Nic Castle wrote:Hi Dave,

Good to see you back.

Have you ever thought of action planning your time. look at what you want to achieve, what you need to do to achieve it and put a time scale on it. Documenting it means you can measure your progress and make any alterations as necessary. This is simplifying it a lkot but I am sure you will get the idea.

Nic


Cheers, Nic! I haven't stopped reading in that time though a lot less frequently.

Based on a desire for continual improvement and gaining experience, my on-going aims are:
- Put together a few 10 minutes sets for table hopping
- Increase my impromptu repertoire and polish it
- To learn new effects to replace weaker ones in my sets
- To ensure I'm improving my knowledge and handling

I wrote up a basic day to day plan which varied to ensure everything I wanted was included but it didn't feel structured enough. I think I'm looking for something to be the equivalent of circuit training for magic, rather than it being a little chaotic and uncertain. While that idea might not sound fun to some, I like knowing I'm not wasting time and I get the sense of satisfaction from knowing I'm working hard to get better at something I love.

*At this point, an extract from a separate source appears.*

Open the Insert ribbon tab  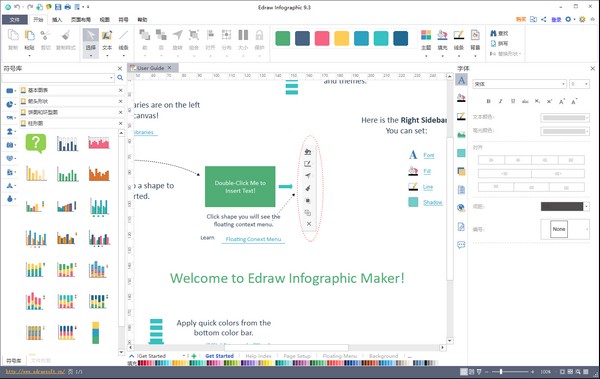coord(57,20)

While action planning is a good idea, I just find it hard to visualise a clear route. Perhaps, I need to do it in order to refine one...


SpareJoker wrote:Hi Dave,

First, you need to differentiate between practice and rehersal, then you need a structure to hang them off.

Practice is when you are first learning a routine. It mainly consists of comitting the routine to memory, and includes any technical requirements (sleights, etc).

Once the routine is comitted to memory, you can move on to the next phase, rehersal.

Rehersal is a full performance of the routine, complete with patter. In this, you are visualising the audience and their reactions. It involves a bit of imagination and visualisation.

Rehersal Structure and Routining: I'm primarily a card man, so most of my examples will stem from that field.

Start to develop and act (where an 'act' is defined as a series of routines, with a steadily rising dramatic curve). Keep it small at first, just an opener and a closer. As you becomer more proficient, you can add routines into your act. Using this approach can sometimes pay dividends as you discover routines that set-up other routines (e.g. one routine may finish with a card reversed in the deck, another routine may require starting with a card reversed in the deck).

A good source for all of the above is Strong Magic (Darwin Ortiz), currently available from all good magic booksellers.


Considering practice to be separate from rehearsal is a fantastic tip. It makes a lot of sense and instantly made things a lot less muddled in my mind.

If practice is committing effects to memory rather than polishing them, then, as you point out, the polishing happens at the same time as planning their context and that makes it very effective and a better use of time in my mind.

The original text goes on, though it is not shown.